══ Information shown

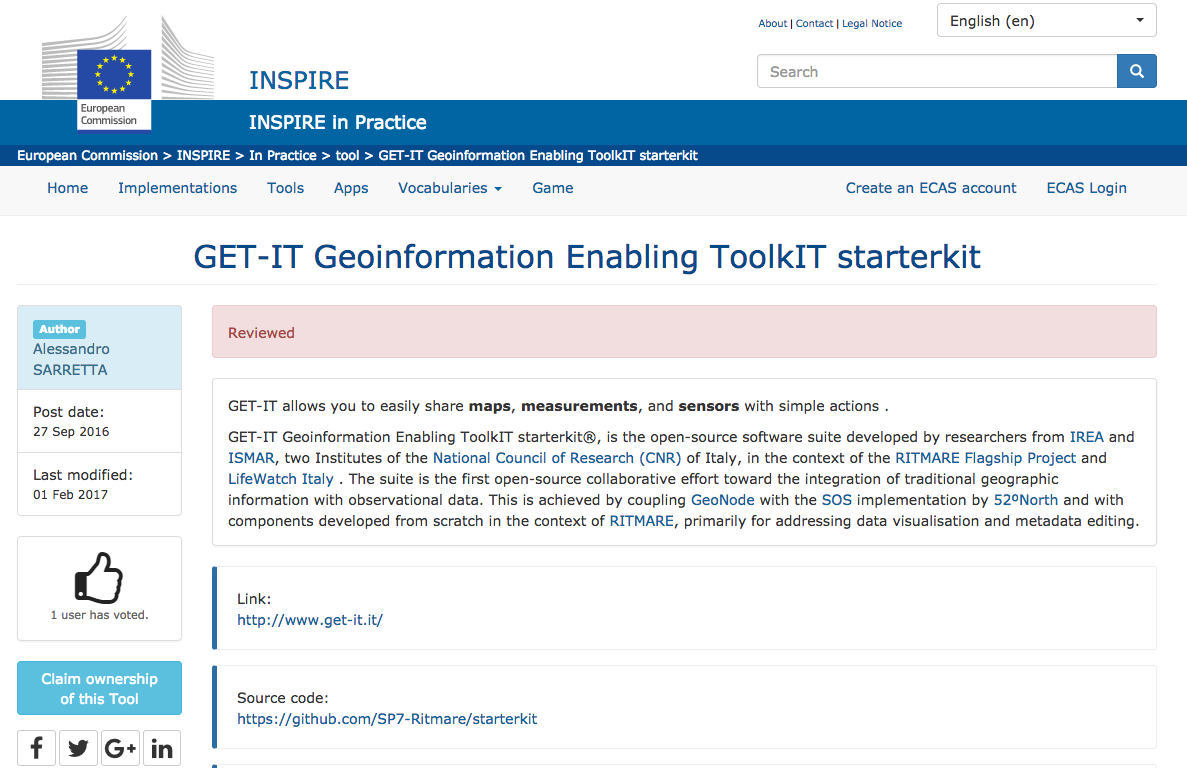Go to the Tools menu item

click(285, 188)
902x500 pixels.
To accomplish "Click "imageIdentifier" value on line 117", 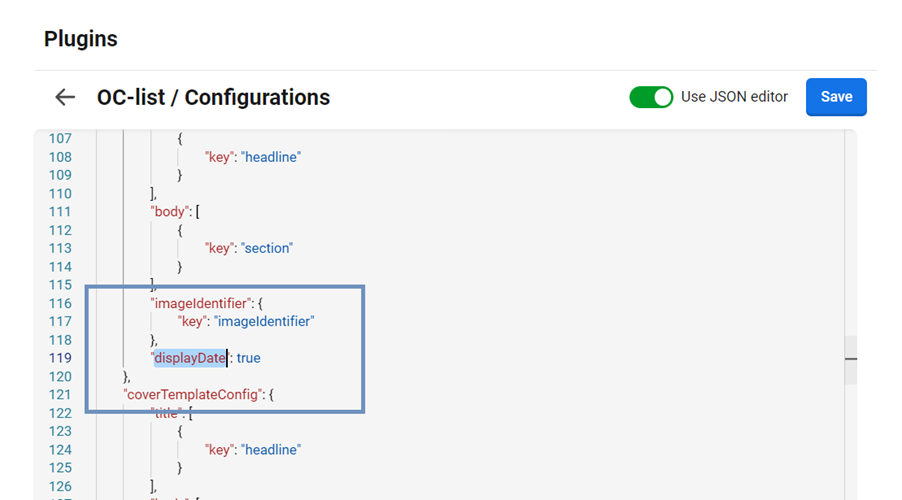I will [264, 321].
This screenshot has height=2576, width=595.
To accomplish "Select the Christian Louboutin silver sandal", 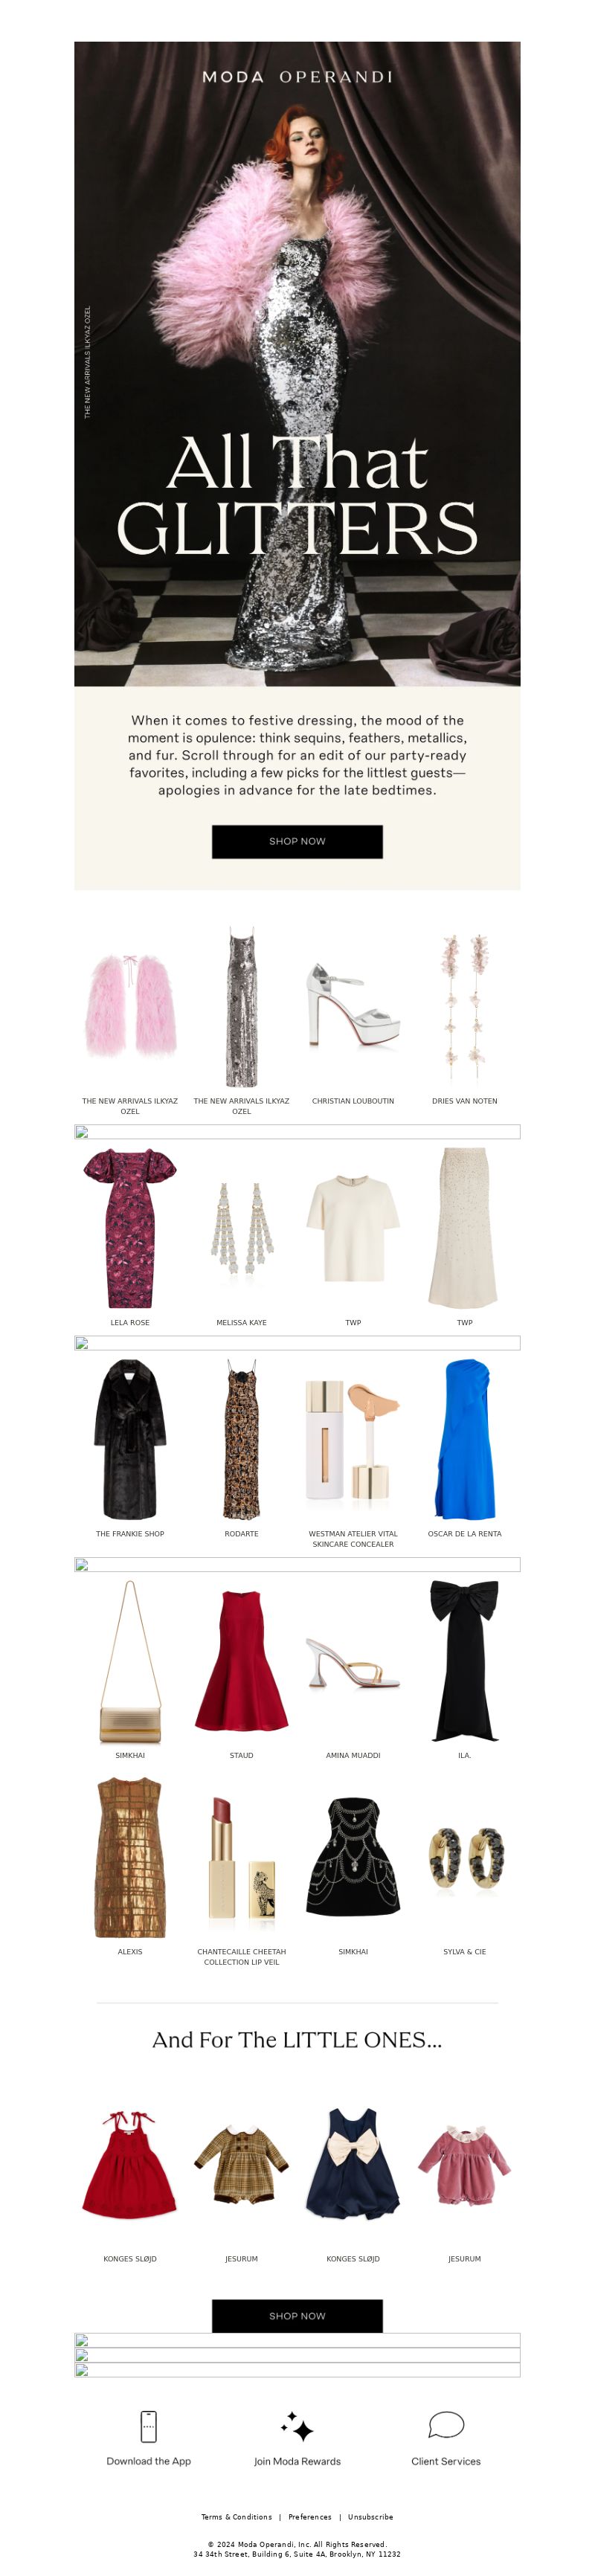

════

-- Exercise aim --
Starting at the line that contains "This screenshot has height=2576, width=595.", write out exactly each line through the last one in the listing above, leaving out the pictures and adding nothing else.

-- Expected answer --
This screenshot has height=2576, width=595.
To accomplish "Select the Christian Louboutin silver sandal", 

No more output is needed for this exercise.